Can you really fail and succeed at the same time? Yes, they did and we all need to do more of it publicly. In fact I found their work and their blog to be a huge contribution to the social change field. Why? By closing the first social impact bond in the U.S. they made real the idea that we can focus on lives changed, not simply people served. And their blog is helping us redefine success and establish learning as a critical public good.
Let's be clear -- Jim and Andrea publicly said, "It didn't work," and how often do you see that? Admitting to failure is rare and often uncomfortable. Further, people don't share enough about the lessons learned from failure -- or even the lessons learned from success for that matter. But public admission of failure can be liberating. It can also validate the fact that social change involves risk-taking. We have to fail or we're not trying hard enough. It also creates "teachable moments" demanding that we reflect on what happened and "make meaning" of what worked and didn't work. Their "failure" accomplished both of these goals. By telling people what they did, how they failed, and what they learned from that failure, they've helped redefine what success means when you are trying to solve really hard problems.

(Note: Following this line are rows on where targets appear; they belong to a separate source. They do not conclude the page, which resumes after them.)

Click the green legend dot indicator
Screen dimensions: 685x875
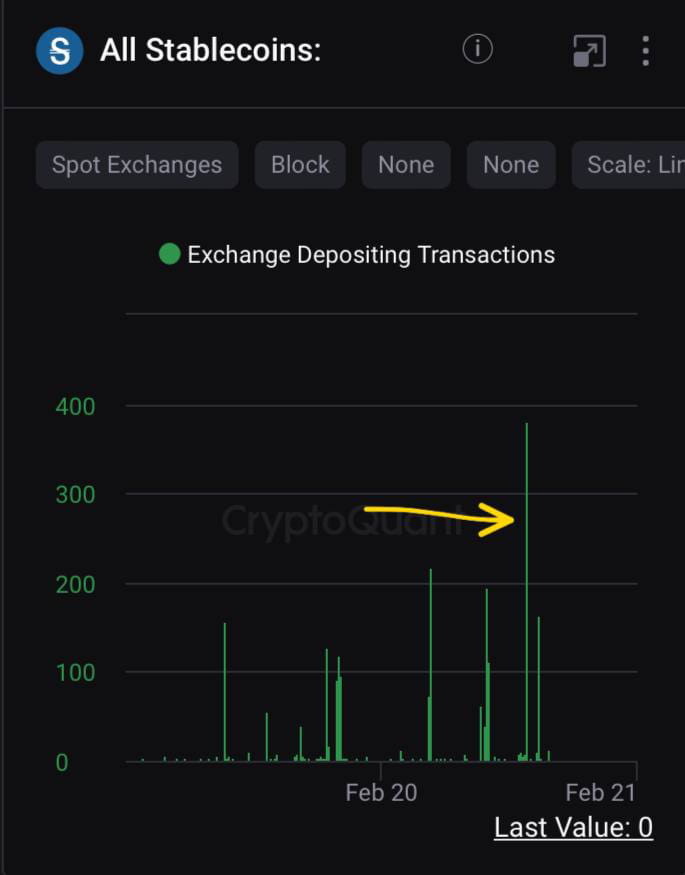tap(168, 254)
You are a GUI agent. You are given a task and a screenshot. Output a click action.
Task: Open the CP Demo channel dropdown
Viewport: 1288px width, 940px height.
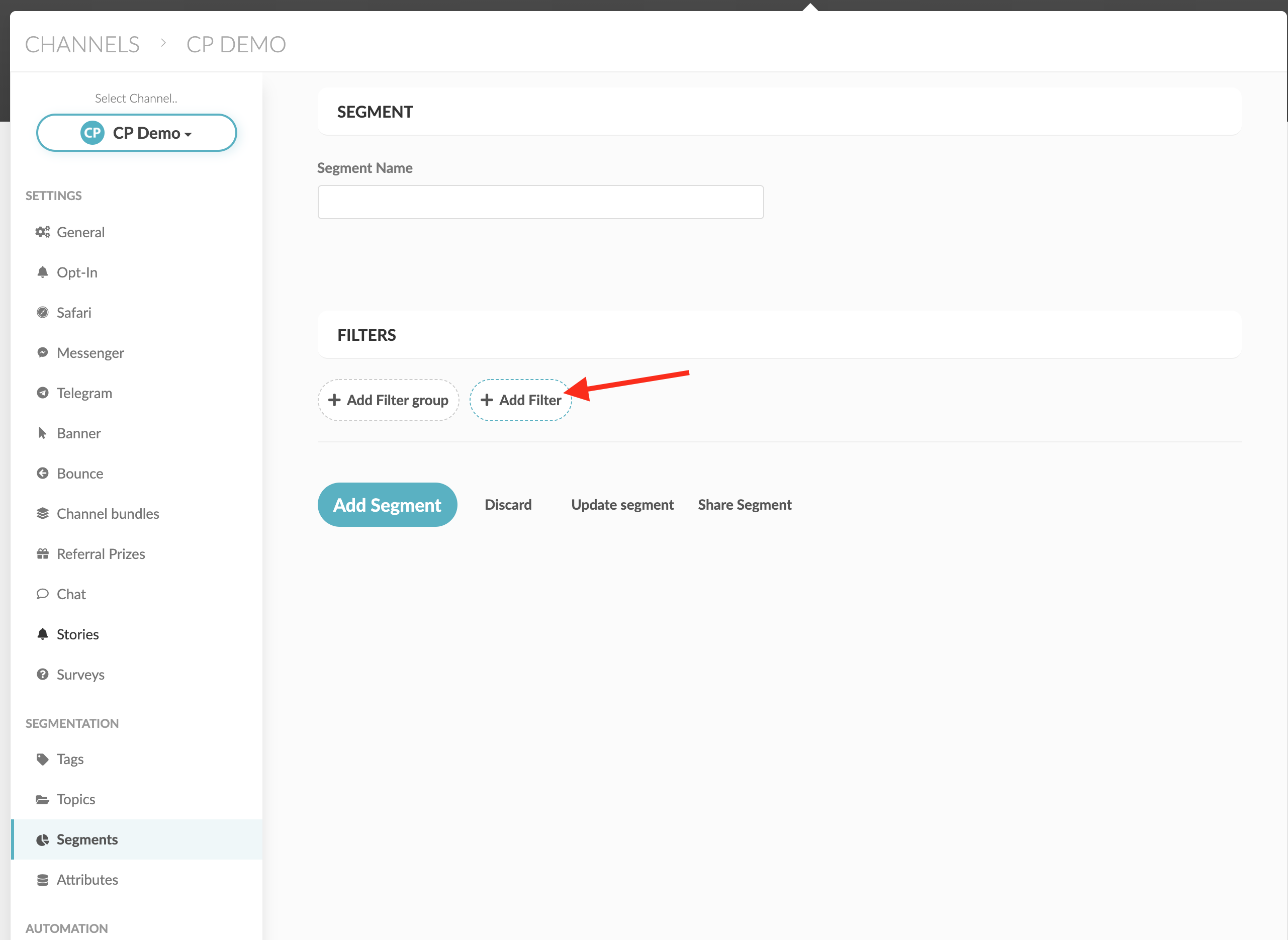137,133
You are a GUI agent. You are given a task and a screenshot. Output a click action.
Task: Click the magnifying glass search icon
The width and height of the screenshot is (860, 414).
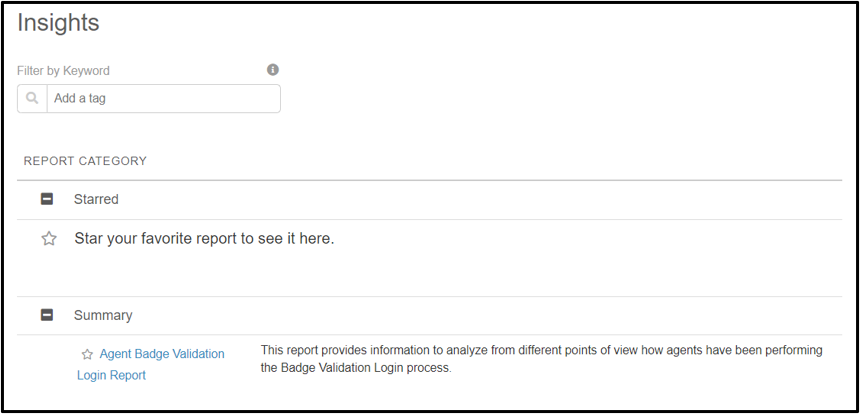(32, 99)
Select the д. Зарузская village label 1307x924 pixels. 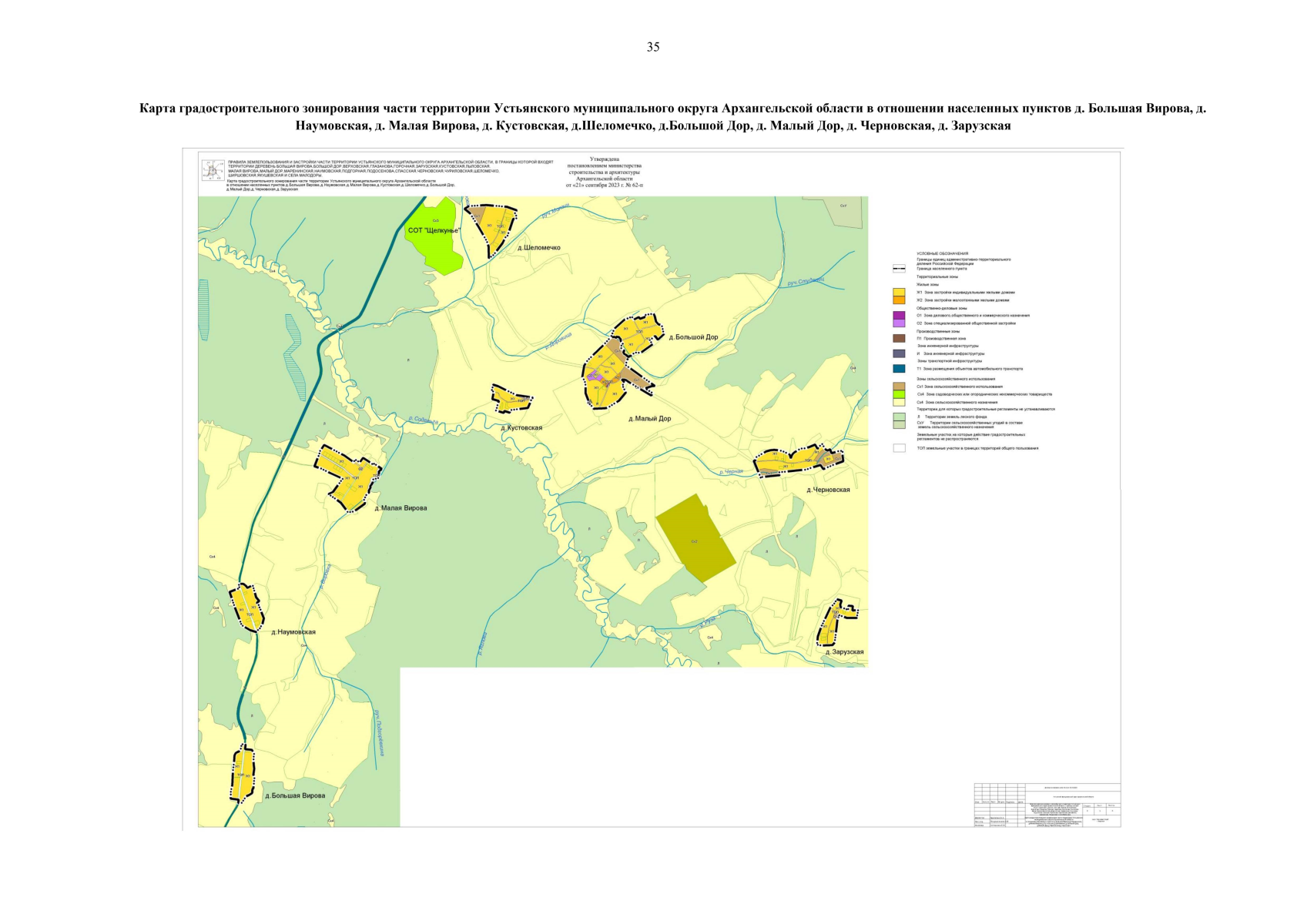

Establishing Learning As A Public Good
Jim and Andrea's emphasis on learning is critical. Every funder and grantee should feel an obligation to share, in real-time, what they're learning from their investments, warts and all. I call this "open sourcing social change" and I think of those learnings as a 21st century "public good". We cannot afford to constantly reinvent the wheel, or for learning to be contingent on who is in our circles. Everyone working on issues like improving education, connecting people to jobs, or keeping young people out of the prison system should have access to the best thinking available. Jim and Andrea have taken important steps to move the field in that direction.
Learning For Continuous Improvement
Finally, their blog reminded me that each effort to change the status quo, whether it be a social impact bond or a Promise Neighborhood, should be thought of as a contribution to a much bigger continuous improvement process from which all of us can learn and improve. At a conference in London this week, a participant put it well: "The new always comes dressed up in the old." We need to do much more to consider how what we are doing builds upon what has been done before. In short, it should not be enough for staff at a philanthropic or government institution to do a cursory scan of the literature before designing a new initiative. Instead, we should be able to articulate what has come before, what was learned, and how what we are designing harnesses the learning to improve upon previous efforts. Right now, that's difficult to do because the information required is generally hard to access. We need to change that.
As they say in poker parlance, we need to "see" Jim and Andrea's bet on learning and "raise it" if we are going to build a New Urban Practice that gets dramatically better results for low income people faster.